Residents In Harmony With Wildlife In Central China Nature Reserve

For much of his life, Mao Rizhao was a skillful hunter, but now he protects the animals he used to kill for food or profit. He recently found a seriously injured antelope, nursed it back to health, and returned it to the wild.

Like many of his fellow residents in the Shennongjia Nature Reserve in central China, Mao has joined in the drive started by local communities in the 1990s to save wildlife from the threat of man.

To give the animals more space in their natural habitat, more than 5,000 villagers have voluntarily moved out of the reserve and resettled outside the mountains.

Xie Dengfeng, a local government official, said that villagers participating in the community's efforts to protect wildlife have alleviated the conflicts between man and nature, and the relocation will help preserve the nature reserve, home to 70 kinds of animals under State protection.

Twenty years ago, the residents in Shennongjia Nature Reserve existed on hunting, herb collecting and logging, activities which were pushing the wild animals to near extinction.

In 1986 when Shennongjia Nature Reserve was set up, hunting, tree cutting and herb collecting were banned in a zone of 70,000 ha, permanently changing the fate of the wildlife there.

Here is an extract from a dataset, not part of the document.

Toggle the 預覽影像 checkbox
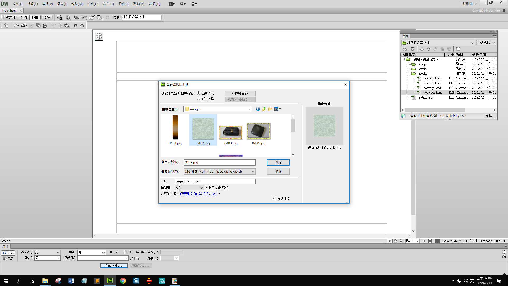Viewport: 508px width, 286px height. (x=274, y=198)
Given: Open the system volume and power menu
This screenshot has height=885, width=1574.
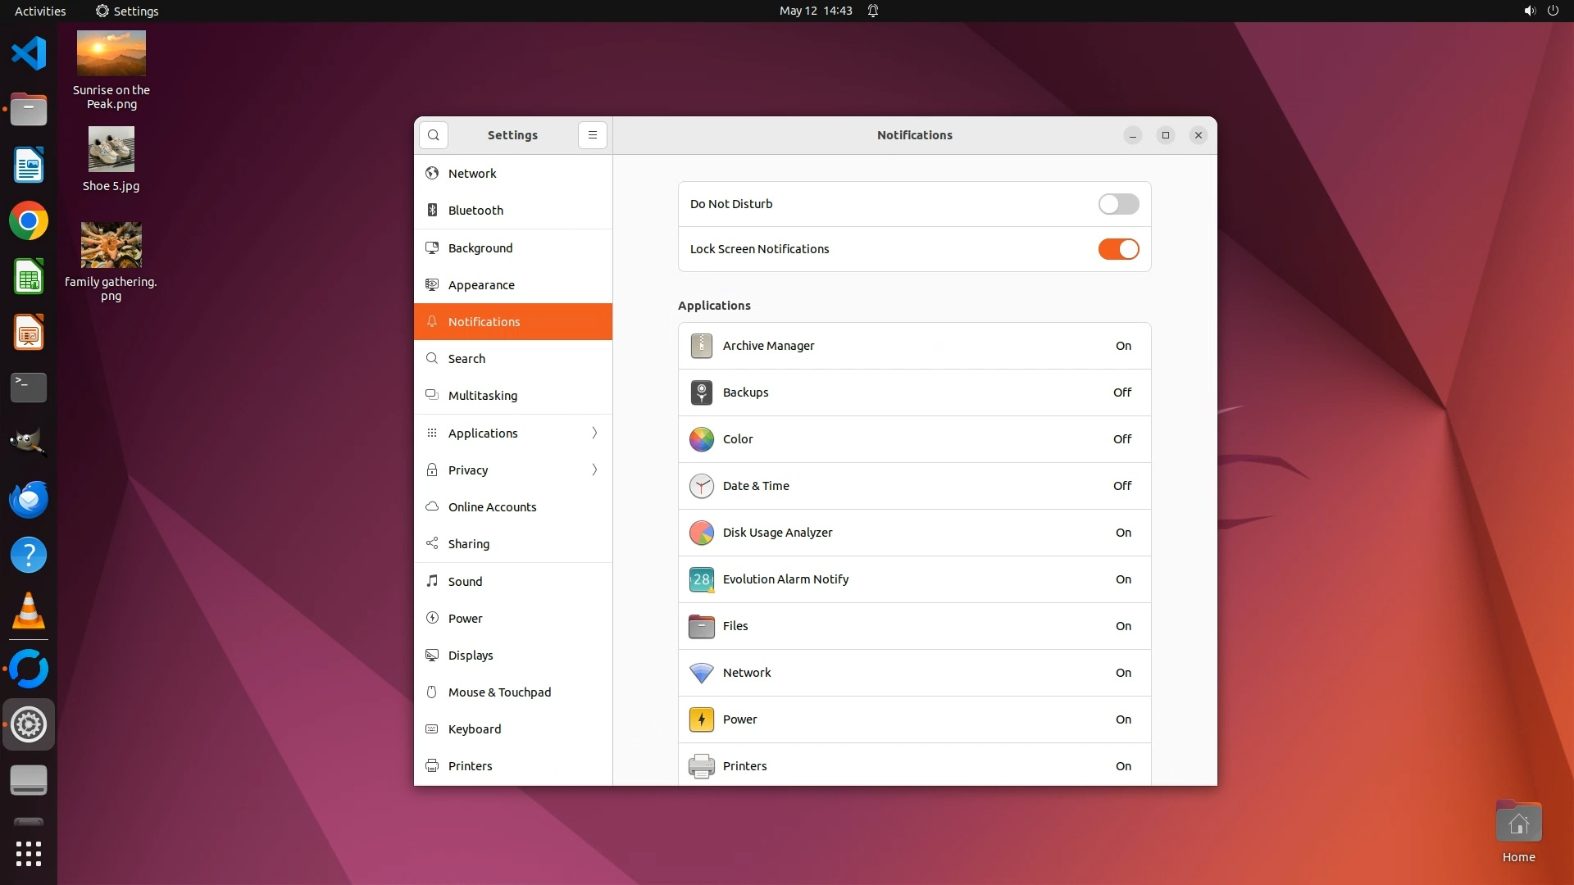Looking at the screenshot, I should (1540, 11).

But illegal hunting occasionally occurred. In 1987, several peasants were imprisoned for selling 22 golden monkeys.

As the number and varieties of wild animals increased, they ate more and more livestock and crops, which created hardship for the farmers. Villagers fought back by building fences, setting up scarecrows, and beating gongs to frighten off the beasts, but about 40 percent of their crops were spoiled.

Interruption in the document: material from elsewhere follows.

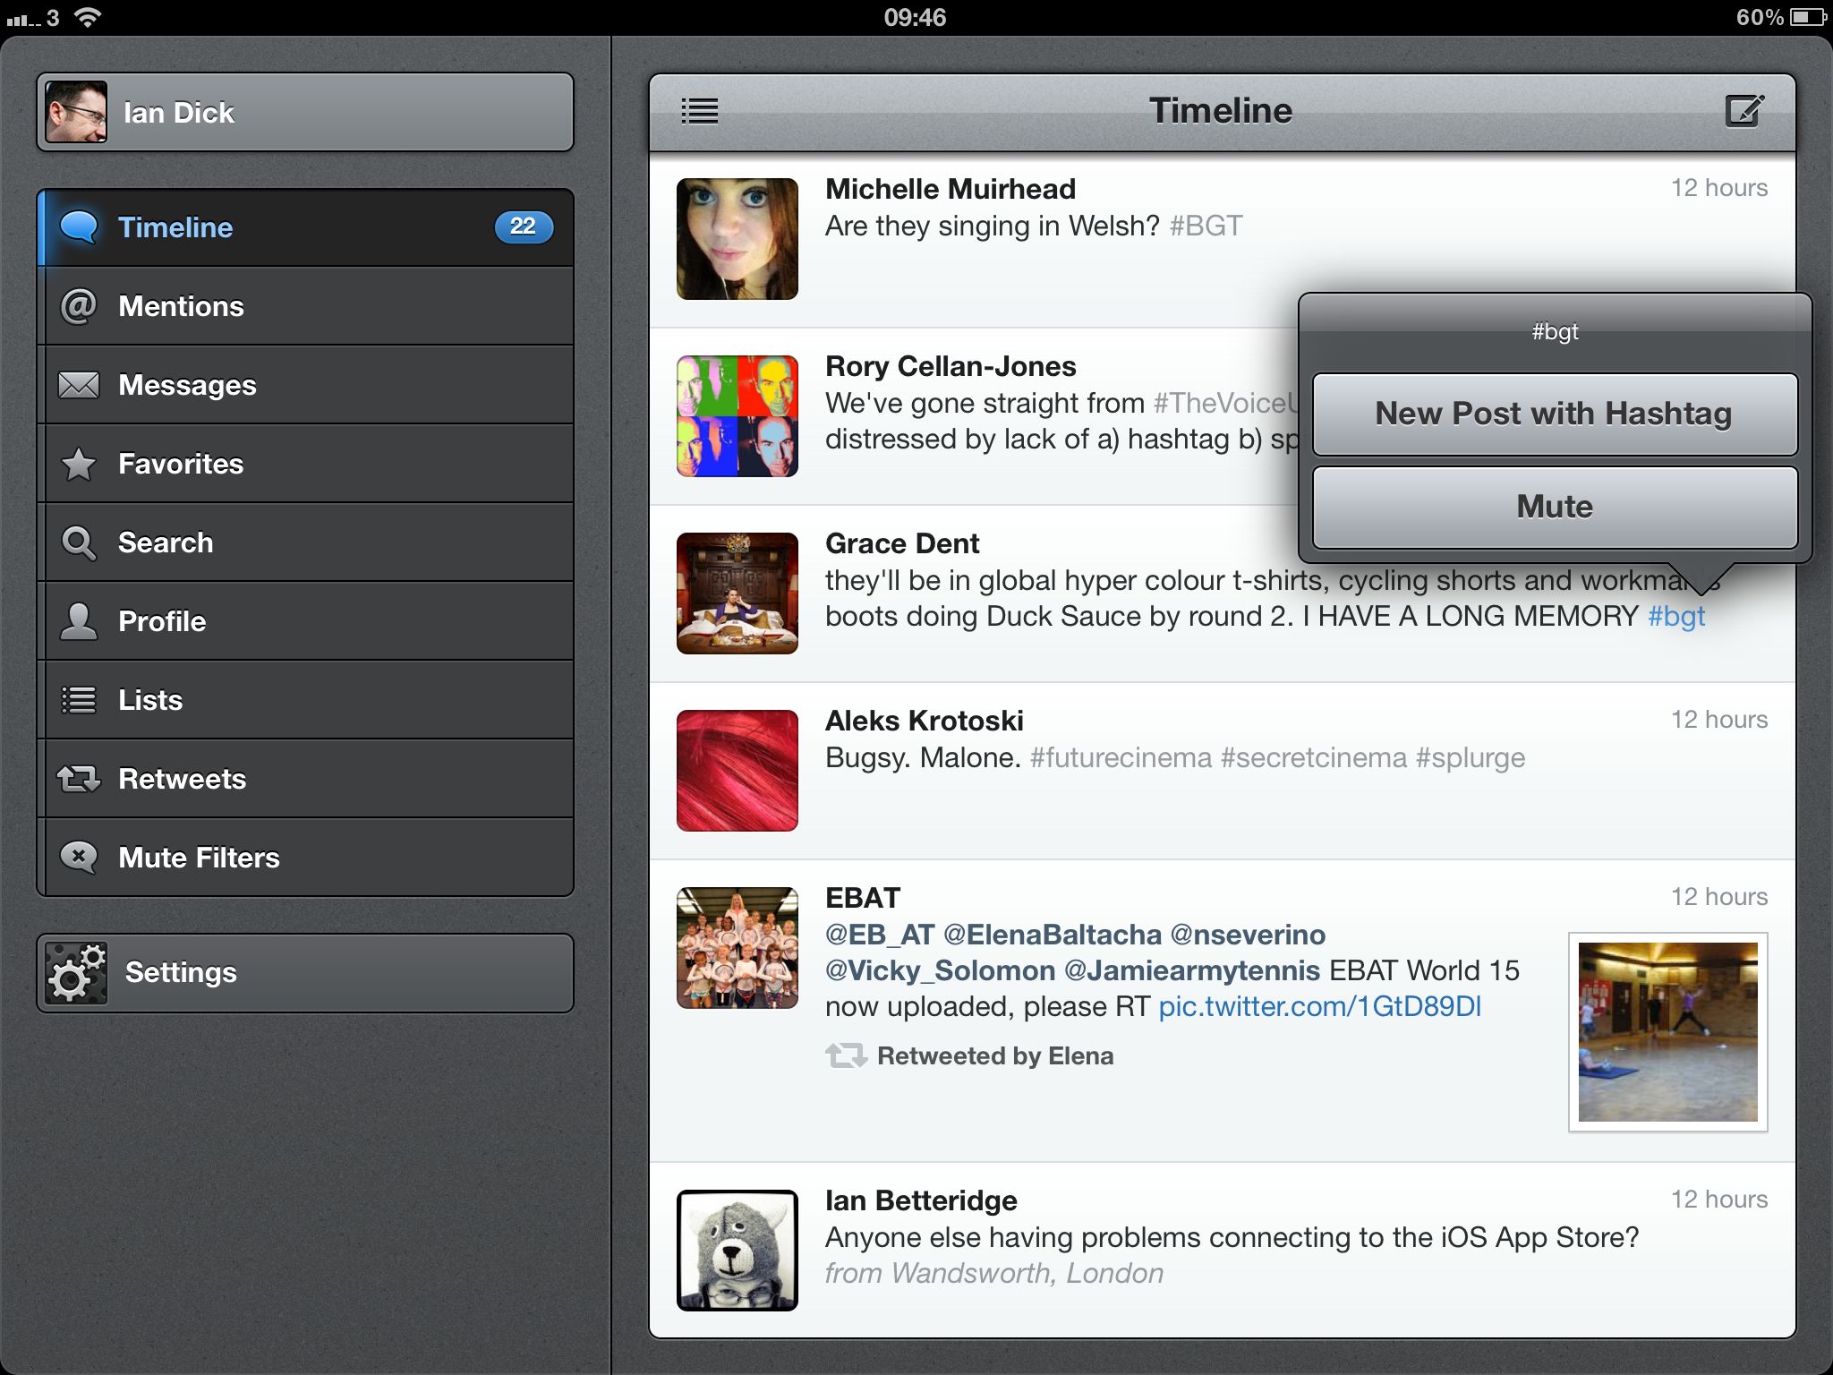Open Mute Filters in the sidebar
Image resolution: width=1833 pixels, height=1375 pixels.
(x=305, y=858)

"Wild animals should be protected, and we can no longer make a living here," said a worried villager.

In the past few years, more and more residents have decided on their own to move outside the reserve.

"In a period of 20 years, there have been fundamental changes in villagers' attitudes toward the wild animals: they gave up hunting to protect wild animals, and people are now making way for beasts in all regards," said Hu Hongxing, an ecologist at Wuhan University.